Let me see if I can clear up some confusion.  The long axis of the atoll runs roughly NW to SE. The long shoreline that runs from the NW tip, past the Seven Site, to the SE tip where the Loran station was is referred to as the "windward side" because the prevailing wind in from the East.  All other shorelines are on the "leeward side" of the island.  Severe weather almost always comes out of the west and northwest ("westerlies").  On those occasions the west side of the island where the shipwreck is takes the brunt of the wind and waves.

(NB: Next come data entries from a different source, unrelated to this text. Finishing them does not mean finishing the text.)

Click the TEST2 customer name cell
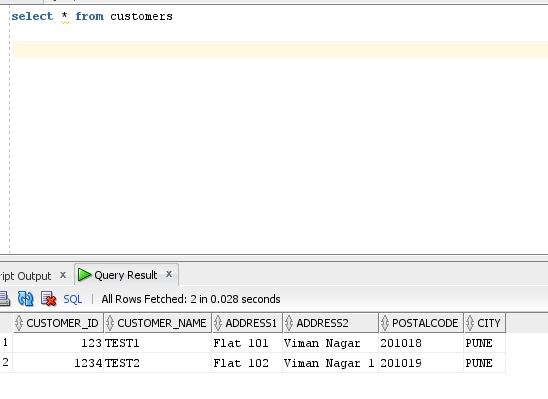This screenshot has width=548, height=399. pos(158,363)
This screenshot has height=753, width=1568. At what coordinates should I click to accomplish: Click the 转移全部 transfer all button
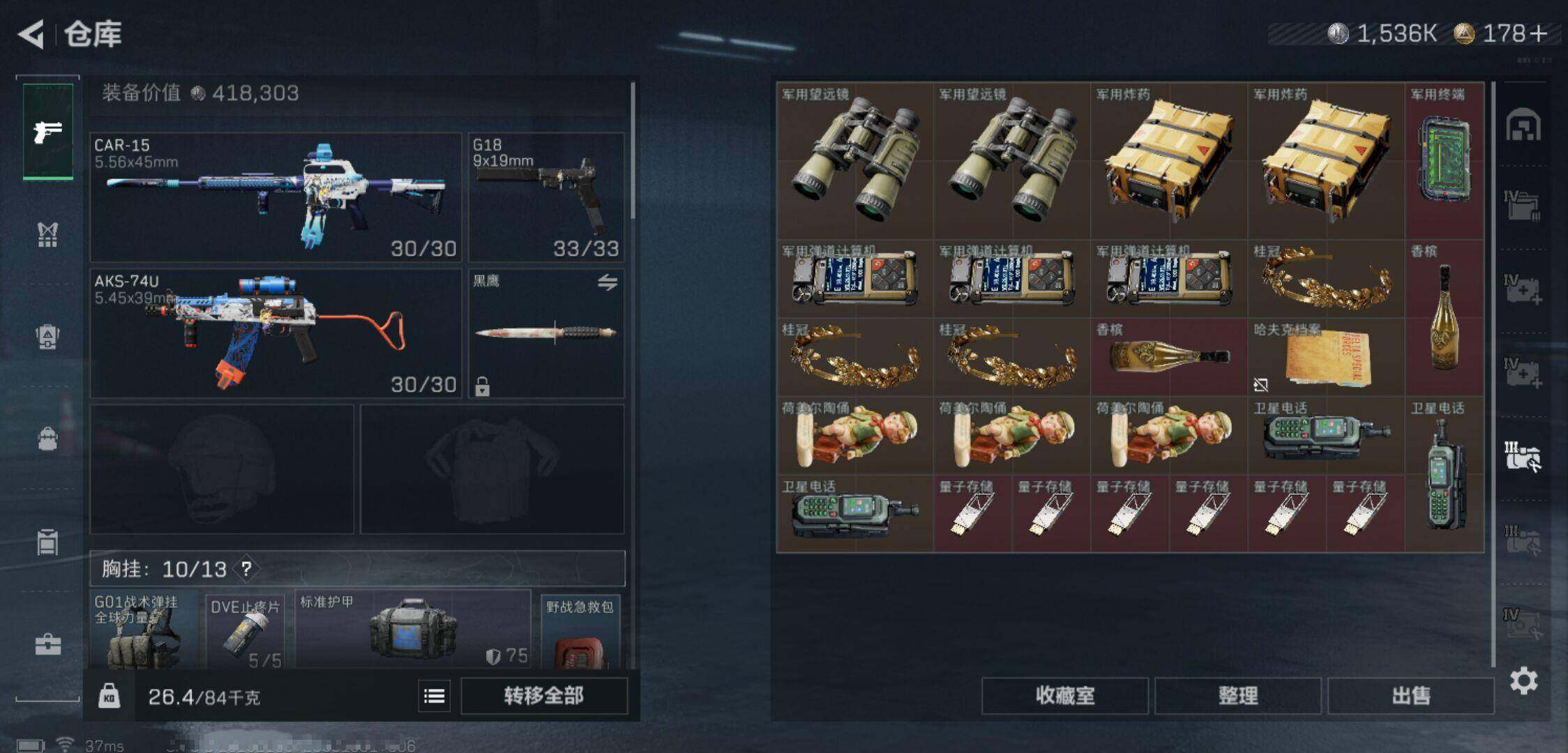click(x=544, y=696)
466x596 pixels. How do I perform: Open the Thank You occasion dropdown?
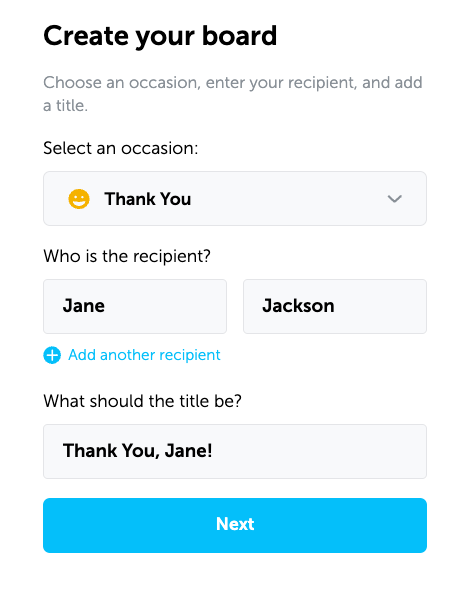point(235,198)
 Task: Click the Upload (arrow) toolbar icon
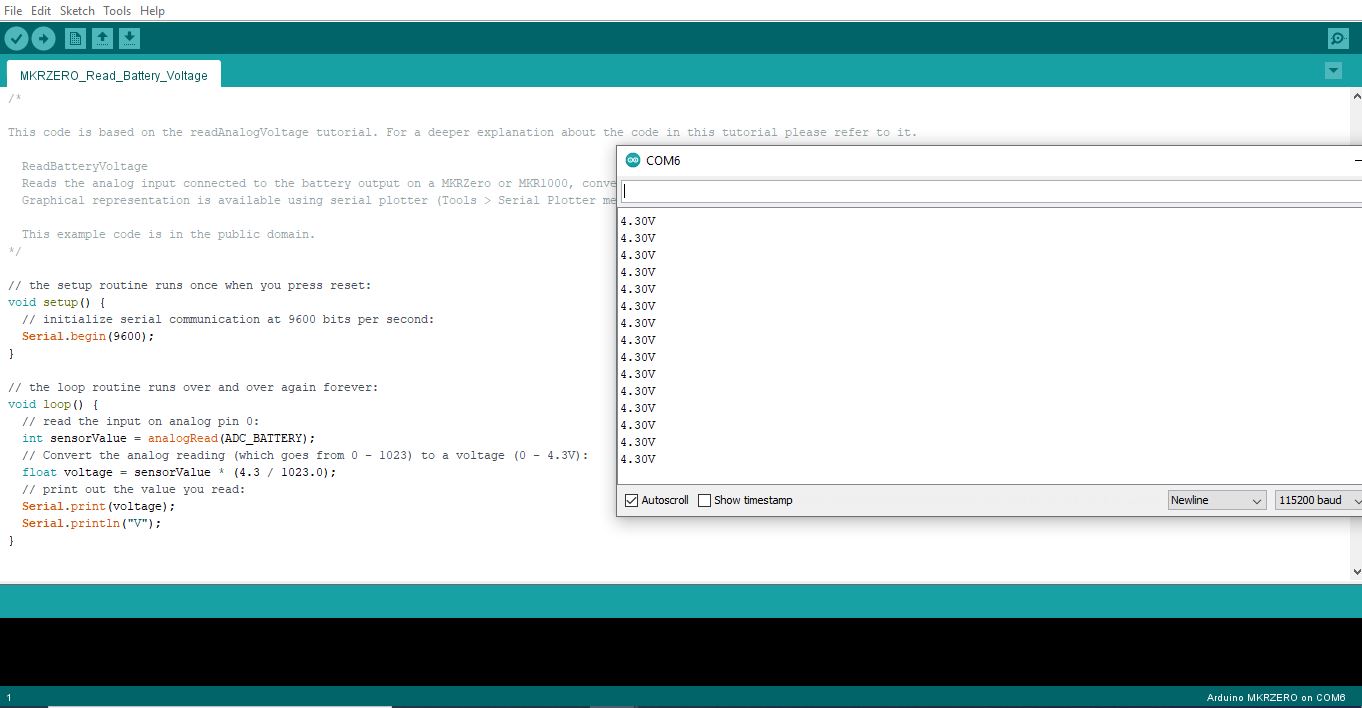(43, 38)
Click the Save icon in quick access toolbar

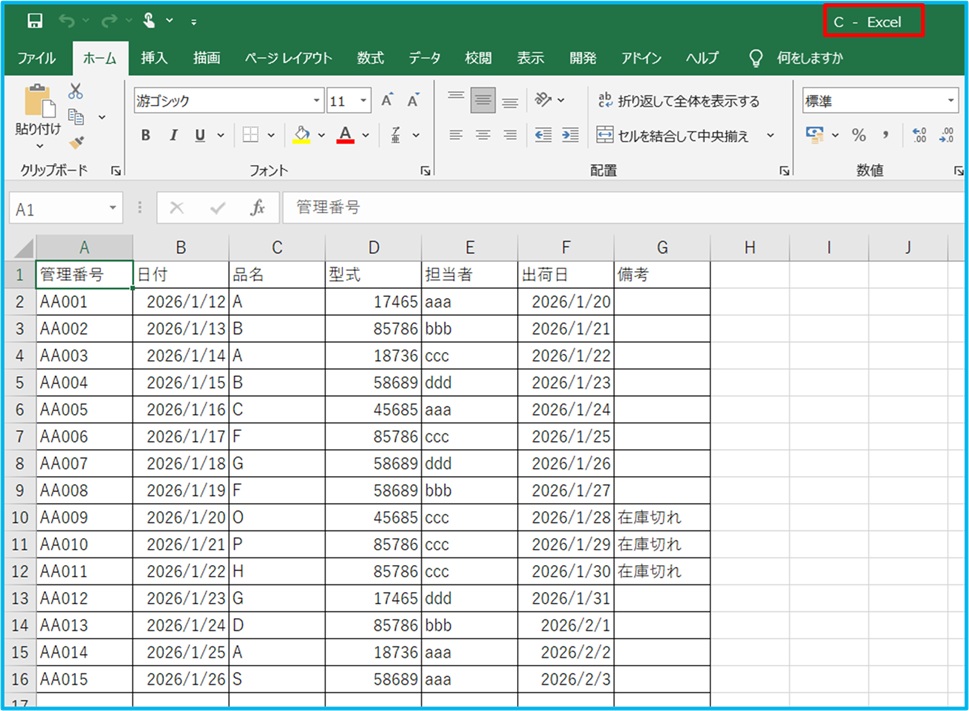(x=35, y=21)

Along that western shoreline from Norwich City northward to the Bevington Object location our knowledge of the reef profile is derived from
1. observations on the surface at low tide
2. photos and video taken by scuba divers at depths from the surface down to about 100 feet.

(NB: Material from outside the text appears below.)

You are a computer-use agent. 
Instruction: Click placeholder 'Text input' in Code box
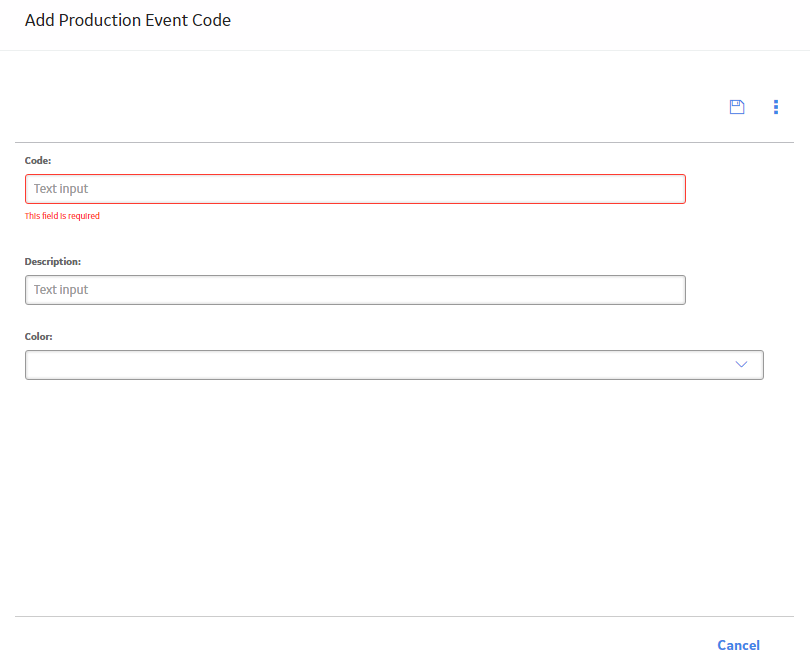(x=61, y=189)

3. ROV video, multi-beam and side-scan sonar images at depths greater than about 200 feet. 

We know from scuba divers and ROV video that just offshore the spur & groove zone the reef drops off to a level or mildly-sloping shelf that varies in depth from roughly 20 to 40 feet, then the slope steepens down to a depth of about 80 to 100 feet at which point it drops almost vertically about 200 feet.  The attached photo was taken at a depth of abut 60 feet.  This region from the reef edge out to the first cliff was too shallow to be mapped by KOK's ship-mounted multi-beam sonar and too hazardous to be mapped by the AUV's side-scan sonar.

The attached map of ROV Dive 13 shows the "snail trail" of the ROV as we searched the mildly sloping shelf at the base of the first cliff.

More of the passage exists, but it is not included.